2. Practice self-care as much as you can. 

When I'm struggling the most with my mental health, I always seem to completely neglect my basic needs but I think this can make us feel so much worse. Always make sure you're getting enough water, food and sleep. I can't even articulate how important this is!!!

3. It's okay to stay within your comfort zone.

I think the festive season can create a lot of unnecessary pressure. To be happy...to have the BEST Christmas and to attend a whole load of parties and family events. I used to dread the Christmas season because I didn't want to disappoint anyone but I think it's totally okay to stay within your comfort zone and celebrate Christmas how you want to. Not all families are perfect, some are very toxic and it is MORE than okay to not want to endure that. Celebrate how you want to, with who you want to. If not celebrating at all would make you happy, do it and don't feel guilty. 

4. Take breaks.

If you aren't a huge fan of Christmas or you just find the day to be "too much", either physically or mentally, be sure to take time out when you need it. This could range from just getting some fresh air and going on a quick walk or whatever you think would help you relax and de-stress. You might even find it helpful to pre-plan your day to ensure you'll be comfortable. 

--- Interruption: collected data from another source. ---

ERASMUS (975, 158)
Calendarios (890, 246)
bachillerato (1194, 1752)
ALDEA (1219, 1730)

5. Communicate with your support network.

Whether you're going through a painful breakup, struggling with your mental health or grieving for someone, when things get tough, talk to your support network so they know how you're feeling. I think this is so important because, this way, you'll have someone on your side, helping you through it all. When I was most sad about my Grandad, I found it really helpful to talk about him, to help keep his memory alive. Last year, I was going through a very painful breakup and I'm so thankful for my Mum for helping me through it all! It can be really daunting expressing your feelings to someone else but it really does help!


Please remember that you're never alone, no matter how bad it seems - and I hope you have a lovely Christmas, however you're choosing to spend it!